L'huile était utilisée pour conserver les sardines et autres poissons similaires. En plus de l'ouverture et de l'éviscération, les ouvriers devaient enlever les têtes et même fileter certaines espèces. Une fois nettoyées, les pièces étaient salées et placées sur des grilles, qui étaient également rangées dans un chariot qui était introduit dans l'autoclave pour une première cuisson. Les pièces étaient ensuite placées dans des boîtes de conserve, puis empilées sur des tables spécifiques recouvertes de feuilles de zinc pour recueillir l'excédent d'huile. C'est à ce moment-là que l'huile et les sauces préparées par les femmes elles-mêmes étaient ajoutées.
Les boîtes de conserve étaient ensuite fermées dans les casiers et empilées dans des paniers sur un chariot spécifique, puis renvoyées à l'autoclave pour être scellées hermétiquement. La majeure partie de la production correspondait à des grandes boîtes de 1, 1'6 et 2 kg, mais aussi à des petites boîtes de ¼ kg.
La conserverie avait trois entrées, dont une à l'arrière qui permettait le chargement et le déchargement des camions directement dans les bâtiments de l'entrepôt. Elle disposait également d'une rampe d'accès, par laquelle la matière première était déchargée directement dans la cour d'entrée.
Le bâtiment principal se composait d'une maison de deux étages. Le rez-de-chaussée était consacré au travail productif, qui serait la zone "propre" de la conserverie, avec les presses à saler, les machines de conserverie et les tables de mise en conserve. Le reste des bâtiments annexes était consacré à d'autres processus tels que les dépôts de saumure, le placement de la matière première, le stockage du sel et le stockage des marchandises.

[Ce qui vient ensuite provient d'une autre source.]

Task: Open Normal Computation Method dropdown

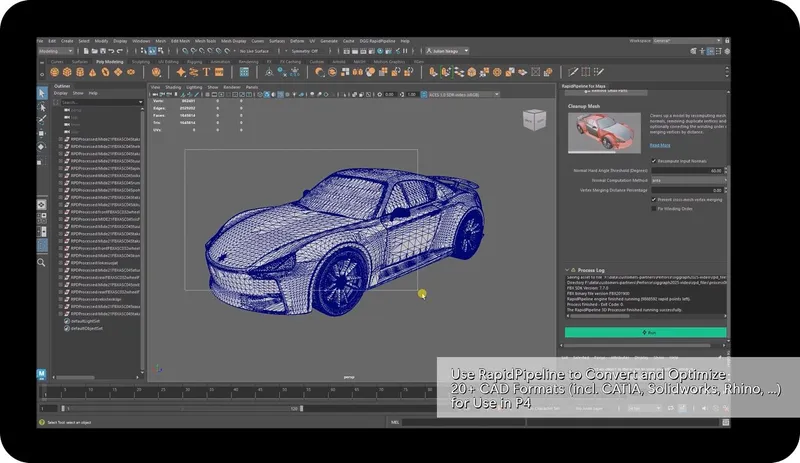Action: pyautogui.click(x=688, y=180)
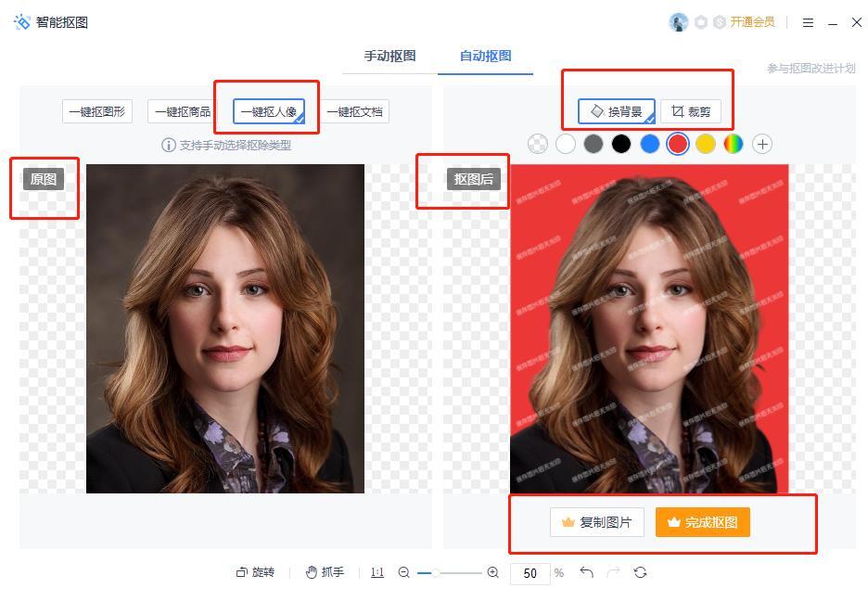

Arcade est l'une des paroisses de la municipalité de Pontevedra, à Soutomaior, où les conserves de Sueiro ont toujours été remarquables. Les débuts de cette entreprise remontent à 1940, lorsque Ramón González Sueiro est arrivé à Arcade avec sa femme pour vendre du poisson et des fruits de mer.
Après plusieurs années de travail acharné, et avec les machines nécessaires à ce travail à sa portée, l'entreprise a obtenu une série d'autorisations pour se consacrer à la conservation des aliments. Lorsque Sueiro est devenu trop vieux pour continuer à se consacrer à la mise en conserve, il a fait appel à différents partenaires qui ont repris l'entreprise. Cependant, après plusieurs années, elle a fait faillite. Aujourd'hui, les héritiers de Sueiro vivent encore dans l'ancienne conserverie pour se souvenir de sa mémoire.
Soutomaior est une municipalité de la province de Pontevedra. Elle est située à l'embouchure du fleuve Verdugo et de l'île de San Simón.